Pointing data for text and elements:
* * * *

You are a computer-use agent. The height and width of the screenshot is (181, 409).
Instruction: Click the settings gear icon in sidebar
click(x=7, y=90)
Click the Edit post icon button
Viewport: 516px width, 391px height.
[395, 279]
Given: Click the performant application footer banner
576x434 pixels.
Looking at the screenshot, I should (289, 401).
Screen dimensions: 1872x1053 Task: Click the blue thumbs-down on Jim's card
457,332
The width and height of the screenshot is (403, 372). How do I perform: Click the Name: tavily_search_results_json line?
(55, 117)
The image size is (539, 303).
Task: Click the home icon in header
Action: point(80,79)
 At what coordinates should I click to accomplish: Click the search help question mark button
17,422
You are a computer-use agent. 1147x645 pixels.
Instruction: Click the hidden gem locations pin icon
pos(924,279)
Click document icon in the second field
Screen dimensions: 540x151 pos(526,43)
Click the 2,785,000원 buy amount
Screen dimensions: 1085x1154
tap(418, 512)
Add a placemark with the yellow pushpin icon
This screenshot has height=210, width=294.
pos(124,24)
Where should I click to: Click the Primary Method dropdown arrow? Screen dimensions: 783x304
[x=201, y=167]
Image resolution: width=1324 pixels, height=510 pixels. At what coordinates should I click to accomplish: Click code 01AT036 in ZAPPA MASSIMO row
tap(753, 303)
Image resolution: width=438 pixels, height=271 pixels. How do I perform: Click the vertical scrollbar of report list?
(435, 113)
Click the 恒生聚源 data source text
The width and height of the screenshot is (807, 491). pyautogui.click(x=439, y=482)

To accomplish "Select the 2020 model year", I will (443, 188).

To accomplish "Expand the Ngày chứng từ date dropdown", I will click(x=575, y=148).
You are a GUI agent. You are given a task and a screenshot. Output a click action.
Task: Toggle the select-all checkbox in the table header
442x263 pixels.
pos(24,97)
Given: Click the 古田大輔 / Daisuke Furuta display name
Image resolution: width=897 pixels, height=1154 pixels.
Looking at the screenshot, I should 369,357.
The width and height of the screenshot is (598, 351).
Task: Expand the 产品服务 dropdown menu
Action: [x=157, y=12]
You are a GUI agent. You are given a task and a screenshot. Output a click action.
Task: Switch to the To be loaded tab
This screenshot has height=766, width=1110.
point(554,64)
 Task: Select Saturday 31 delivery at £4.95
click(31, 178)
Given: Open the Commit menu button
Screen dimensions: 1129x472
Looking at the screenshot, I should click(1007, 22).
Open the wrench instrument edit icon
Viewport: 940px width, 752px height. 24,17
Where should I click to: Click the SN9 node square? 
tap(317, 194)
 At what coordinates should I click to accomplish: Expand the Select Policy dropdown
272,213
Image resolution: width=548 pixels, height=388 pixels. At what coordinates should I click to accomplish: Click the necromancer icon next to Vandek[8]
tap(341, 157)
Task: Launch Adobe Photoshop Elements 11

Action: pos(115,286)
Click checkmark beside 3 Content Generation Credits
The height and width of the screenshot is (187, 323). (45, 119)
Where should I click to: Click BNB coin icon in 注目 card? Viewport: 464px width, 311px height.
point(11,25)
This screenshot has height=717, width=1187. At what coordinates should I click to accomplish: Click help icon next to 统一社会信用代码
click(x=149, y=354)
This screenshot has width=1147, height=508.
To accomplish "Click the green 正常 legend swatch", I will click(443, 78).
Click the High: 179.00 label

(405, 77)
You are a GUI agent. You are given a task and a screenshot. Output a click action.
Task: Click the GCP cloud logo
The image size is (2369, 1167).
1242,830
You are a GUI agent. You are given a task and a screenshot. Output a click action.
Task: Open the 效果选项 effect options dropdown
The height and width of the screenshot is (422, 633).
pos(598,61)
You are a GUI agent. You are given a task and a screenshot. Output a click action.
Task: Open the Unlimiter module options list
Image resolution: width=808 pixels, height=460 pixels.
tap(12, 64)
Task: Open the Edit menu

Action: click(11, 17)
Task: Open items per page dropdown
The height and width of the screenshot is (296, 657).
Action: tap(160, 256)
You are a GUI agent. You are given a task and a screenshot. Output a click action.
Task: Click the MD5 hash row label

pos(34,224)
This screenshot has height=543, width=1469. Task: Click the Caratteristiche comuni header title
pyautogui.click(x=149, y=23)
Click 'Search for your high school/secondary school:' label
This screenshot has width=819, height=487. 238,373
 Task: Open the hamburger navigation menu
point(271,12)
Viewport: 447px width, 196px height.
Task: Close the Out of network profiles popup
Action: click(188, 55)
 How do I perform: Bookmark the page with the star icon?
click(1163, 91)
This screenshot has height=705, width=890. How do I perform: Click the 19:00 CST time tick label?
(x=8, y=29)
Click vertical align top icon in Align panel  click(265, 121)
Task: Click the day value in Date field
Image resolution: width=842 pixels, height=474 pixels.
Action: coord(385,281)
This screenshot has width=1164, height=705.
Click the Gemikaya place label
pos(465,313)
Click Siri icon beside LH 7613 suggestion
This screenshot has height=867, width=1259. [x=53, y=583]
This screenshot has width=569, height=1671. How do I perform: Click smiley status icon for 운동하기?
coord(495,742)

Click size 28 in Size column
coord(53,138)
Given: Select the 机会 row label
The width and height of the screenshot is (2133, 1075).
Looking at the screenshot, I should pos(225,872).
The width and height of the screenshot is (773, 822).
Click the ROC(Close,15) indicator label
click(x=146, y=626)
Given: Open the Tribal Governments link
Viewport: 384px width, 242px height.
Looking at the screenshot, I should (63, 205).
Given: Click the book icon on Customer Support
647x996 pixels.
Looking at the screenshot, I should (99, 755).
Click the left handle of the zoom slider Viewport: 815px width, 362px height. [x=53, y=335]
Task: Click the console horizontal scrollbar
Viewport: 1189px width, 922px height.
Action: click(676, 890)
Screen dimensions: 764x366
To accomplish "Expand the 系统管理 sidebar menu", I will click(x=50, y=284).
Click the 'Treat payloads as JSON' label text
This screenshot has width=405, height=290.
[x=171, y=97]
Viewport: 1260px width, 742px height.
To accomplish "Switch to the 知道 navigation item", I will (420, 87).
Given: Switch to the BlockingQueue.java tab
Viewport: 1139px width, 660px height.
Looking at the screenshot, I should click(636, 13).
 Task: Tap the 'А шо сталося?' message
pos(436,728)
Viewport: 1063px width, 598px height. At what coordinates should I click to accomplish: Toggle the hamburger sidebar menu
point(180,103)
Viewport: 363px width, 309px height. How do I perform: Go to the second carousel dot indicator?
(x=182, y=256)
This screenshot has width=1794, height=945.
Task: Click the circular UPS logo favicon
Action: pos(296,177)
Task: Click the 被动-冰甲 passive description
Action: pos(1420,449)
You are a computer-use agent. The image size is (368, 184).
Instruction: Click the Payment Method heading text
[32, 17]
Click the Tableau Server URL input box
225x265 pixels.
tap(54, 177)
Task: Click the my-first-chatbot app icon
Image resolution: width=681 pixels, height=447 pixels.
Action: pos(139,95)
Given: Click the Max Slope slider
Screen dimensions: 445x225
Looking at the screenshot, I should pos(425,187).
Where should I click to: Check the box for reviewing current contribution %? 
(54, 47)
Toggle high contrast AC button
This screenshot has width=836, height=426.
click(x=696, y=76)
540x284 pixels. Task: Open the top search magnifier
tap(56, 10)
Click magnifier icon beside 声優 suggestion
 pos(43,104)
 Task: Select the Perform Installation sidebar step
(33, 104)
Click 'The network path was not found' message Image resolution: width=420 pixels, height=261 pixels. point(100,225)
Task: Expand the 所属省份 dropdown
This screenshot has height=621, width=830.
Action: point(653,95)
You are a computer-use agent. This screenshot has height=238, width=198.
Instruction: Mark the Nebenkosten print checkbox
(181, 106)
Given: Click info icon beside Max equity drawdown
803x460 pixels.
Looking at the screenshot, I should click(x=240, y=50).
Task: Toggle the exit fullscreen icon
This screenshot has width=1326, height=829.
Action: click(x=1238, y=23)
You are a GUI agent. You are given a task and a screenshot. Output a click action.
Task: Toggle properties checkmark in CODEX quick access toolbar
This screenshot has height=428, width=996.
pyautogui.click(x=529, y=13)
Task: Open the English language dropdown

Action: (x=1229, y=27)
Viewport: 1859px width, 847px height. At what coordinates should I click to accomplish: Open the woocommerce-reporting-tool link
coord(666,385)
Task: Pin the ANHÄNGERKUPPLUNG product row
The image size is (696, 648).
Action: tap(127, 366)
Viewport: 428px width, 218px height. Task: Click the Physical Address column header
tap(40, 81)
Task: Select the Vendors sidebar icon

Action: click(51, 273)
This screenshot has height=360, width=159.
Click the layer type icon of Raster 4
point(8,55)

* * * *

→ **Problem description**
Rewrite the stretch of the data from the line containing "This screenshot has width=1164, height=705." through the line containing "click(x=146, y=626)" as a numbered list, omitting blank lines.

→ **Expected answer**
1. This screenshot has width=1164, height=705.
2. Click the Gemikaya place label
3. pos(465,313)
4. Click Siri icon beside LH 7613 suggestion
5. This screenshot has height=867, width=1259. [x=53, y=583]
6. This screenshot has width=569, height=1671. How do I perform: Click smiley status icon for 운동하기?
7. coord(495,742)
8. Click size 28 in Size column
9. coord(53,138)
10. Given: Select the 机会 row label
11. The width and height of the screenshot is (2133, 1075).
12. Looking at the screenshot, I should pos(225,872).
13. The width and height of the screenshot is (773, 822).
14. Click the ROC(Close,15) indicator label
15. click(x=146, y=626)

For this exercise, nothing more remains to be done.